Can you change every "Screen dimensions" to "Screen size" in the entries below and leave everything else as it is?

::::::

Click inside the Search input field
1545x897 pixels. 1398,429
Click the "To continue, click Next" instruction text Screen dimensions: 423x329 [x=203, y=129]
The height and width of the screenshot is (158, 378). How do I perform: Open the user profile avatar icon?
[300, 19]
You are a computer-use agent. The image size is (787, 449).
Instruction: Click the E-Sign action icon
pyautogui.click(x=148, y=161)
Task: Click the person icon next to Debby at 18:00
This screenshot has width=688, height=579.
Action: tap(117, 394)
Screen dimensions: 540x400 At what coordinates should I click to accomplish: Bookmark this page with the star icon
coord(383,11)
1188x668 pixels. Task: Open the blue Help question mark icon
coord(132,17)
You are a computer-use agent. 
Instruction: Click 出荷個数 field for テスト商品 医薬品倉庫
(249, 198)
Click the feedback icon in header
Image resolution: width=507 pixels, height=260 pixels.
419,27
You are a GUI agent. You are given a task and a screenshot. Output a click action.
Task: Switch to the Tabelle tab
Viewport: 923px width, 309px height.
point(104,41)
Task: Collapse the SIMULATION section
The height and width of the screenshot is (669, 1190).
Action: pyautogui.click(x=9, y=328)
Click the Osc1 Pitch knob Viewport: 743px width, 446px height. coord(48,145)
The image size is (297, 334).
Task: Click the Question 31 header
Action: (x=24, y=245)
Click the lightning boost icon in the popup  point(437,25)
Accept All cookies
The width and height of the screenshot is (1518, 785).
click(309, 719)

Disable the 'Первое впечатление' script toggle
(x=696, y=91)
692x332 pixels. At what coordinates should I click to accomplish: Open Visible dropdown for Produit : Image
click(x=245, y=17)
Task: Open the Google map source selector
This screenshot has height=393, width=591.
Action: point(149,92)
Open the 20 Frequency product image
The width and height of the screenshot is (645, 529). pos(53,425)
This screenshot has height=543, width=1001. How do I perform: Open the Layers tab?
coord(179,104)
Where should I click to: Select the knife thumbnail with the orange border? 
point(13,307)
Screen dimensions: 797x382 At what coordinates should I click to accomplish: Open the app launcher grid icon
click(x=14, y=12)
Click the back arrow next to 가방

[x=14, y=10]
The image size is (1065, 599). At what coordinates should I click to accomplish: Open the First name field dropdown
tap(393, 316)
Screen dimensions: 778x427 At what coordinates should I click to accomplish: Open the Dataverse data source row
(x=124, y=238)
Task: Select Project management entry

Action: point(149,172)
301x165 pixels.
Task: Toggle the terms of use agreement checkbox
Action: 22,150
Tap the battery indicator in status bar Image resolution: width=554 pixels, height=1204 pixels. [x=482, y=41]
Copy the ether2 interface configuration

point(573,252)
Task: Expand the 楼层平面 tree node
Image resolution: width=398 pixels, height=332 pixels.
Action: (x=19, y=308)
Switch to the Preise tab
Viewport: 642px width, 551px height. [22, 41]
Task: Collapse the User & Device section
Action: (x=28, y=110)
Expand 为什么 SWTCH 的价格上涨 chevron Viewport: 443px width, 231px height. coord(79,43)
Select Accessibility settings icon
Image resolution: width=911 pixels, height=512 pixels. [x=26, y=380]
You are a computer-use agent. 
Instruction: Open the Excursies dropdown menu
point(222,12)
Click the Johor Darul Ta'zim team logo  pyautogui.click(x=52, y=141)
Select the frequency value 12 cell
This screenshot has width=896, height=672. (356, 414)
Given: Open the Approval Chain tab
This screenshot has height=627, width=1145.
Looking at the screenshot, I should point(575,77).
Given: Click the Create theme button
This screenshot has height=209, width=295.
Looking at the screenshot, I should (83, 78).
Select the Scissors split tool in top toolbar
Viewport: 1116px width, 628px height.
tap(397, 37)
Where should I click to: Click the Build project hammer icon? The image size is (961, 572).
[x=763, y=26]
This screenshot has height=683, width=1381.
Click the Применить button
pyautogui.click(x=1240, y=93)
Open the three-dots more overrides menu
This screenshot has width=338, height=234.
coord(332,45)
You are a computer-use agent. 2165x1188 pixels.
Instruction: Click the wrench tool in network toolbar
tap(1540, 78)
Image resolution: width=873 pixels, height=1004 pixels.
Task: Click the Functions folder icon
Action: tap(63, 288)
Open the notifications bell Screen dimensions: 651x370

::::::

*SOLUTION FOR THIS TASK:*
Click inside the Search input field
1545x897 pixels. 1398,429
Click the "To continue, click Next" instruction text Screen size: 423x329 [x=203, y=129]
The height and width of the screenshot is (158, 378). How do I perform: Open the user profile avatar icon?
[300, 19]
You are a computer-use agent. The image size is (787, 449).
Instruction: Click the E-Sign action icon
pyautogui.click(x=148, y=161)
Task: Click the person icon next to Debby at 18:00
This screenshot has width=688, height=579.
Action: tap(117, 394)
Screen size: 540x400 At what coordinates should I click to accomplish: Bookmark this page with the star icon
coord(383,11)
1188x668 pixels. Task: Open the blue Help question mark icon
coord(132,17)
You are a computer-use agent. 
Instruction: Click 出荷個数 field for テスト商品 医薬品倉庫
(249, 198)
Click the feedback icon in header
Image resolution: width=507 pixels, height=260 pixels.
419,27
You are a GUI agent. You are given a task and a screenshot. Output a click action.
Task: Switch to the Tabelle tab
Viewport: 923px width, 309px height.
point(104,41)
Task: Collapse the SIMULATION section
The height and width of the screenshot is (669, 1190).
Action: pyautogui.click(x=9, y=328)
Click the Osc1 Pitch knob Viewport: 743px width, 446px height. coord(48,145)
The image size is (297, 334).
Task: Click the Question 31 header
Action: (x=24, y=245)
Click the lightning boost icon in the popup  point(437,25)
Accept All cookies
The width and height of the screenshot is (1518, 785).
click(309, 719)

Disable the 'Первое впечатление' script toggle
(x=696, y=91)
692x332 pixels. At what coordinates should I click to accomplish: Open Visible dropdown for Produit : Image
click(x=245, y=17)
Task: Open the Google map source selector
This screenshot has height=393, width=591.
Action: point(149,92)
Open the 20 Frequency product image
The width and height of the screenshot is (645, 529). pos(53,425)
This screenshot has height=543, width=1001. How do I perform: Open the Layers tab?
coord(179,104)
Where should I click to: Select the knife thumbnail with the orange border? 
point(13,307)
Screen size: 797x382 At what coordinates should I click to accomplish: Open the app launcher grid icon
click(x=14, y=12)
Click the back arrow next to 가방

[x=14, y=10]
The image size is (1065, 599). At what coordinates should I click to accomplish: Open the First name field dropdown
tap(393, 316)
Screen size: 778x427 At what coordinates should I click to accomplish: Open the Dataverse data source row
(x=124, y=238)
Task: Select Project management entry

Action: point(149,172)
301x165 pixels.
Task: Toggle the terms of use agreement checkbox
Action: 22,150
Tap the battery indicator in status bar Image resolution: width=554 pixels, height=1204 pixels. [x=482, y=41]
Copy the ether2 interface configuration

point(573,252)
Task: Expand the 楼层平面 tree node
Image resolution: width=398 pixels, height=332 pixels.
Action: (x=19, y=308)
Switch to the Preise tab
Viewport: 642px width, 551px height. [22, 41]
Task: Collapse the User & Device section
Action: (x=28, y=110)
Expand 为什么 SWTCH 的价格上涨 chevron Viewport: 443px width, 231px height. coord(79,43)
Select Accessibility settings icon
Image resolution: width=911 pixels, height=512 pixels. [x=26, y=380]
You are a computer-use agent. 
Instruction: Open the Excursies dropdown menu
point(222,12)
Click the Johor Darul Ta'zim team logo  pyautogui.click(x=52, y=141)
Select the frequency value 12 cell
This screenshot has width=896, height=672. (356, 414)
Given: Open the Approval Chain tab
This screenshot has height=627, width=1145.
Looking at the screenshot, I should point(575,77).
Given: Click the Create theme button
This screenshot has height=209, width=295.
Looking at the screenshot, I should (83, 78).
Select the Scissors split tool in top toolbar
Viewport: 1116px width, 628px height.
tap(397, 37)
Where should I click to: Click the Build project hammer icon? The image size is (961, 572).
[x=763, y=26]
This screenshot has height=683, width=1381.
Click the Применить button
pyautogui.click(x=1240, y=93)
Open the three-dots more overrides menu
This screenshot has width=338, height=234.
coord(332,45)
You are a computer-use agent. 2165x1188 pixels.
Instruction: Click the wrench tool in network toolbar
tap(1540, 78)
Image resolution: width=873 pixels, height=1004 pixels.
Task: Click the Functions folder icon
Action: tap(63, 288)
Open the notifications bell Screen size: 651x370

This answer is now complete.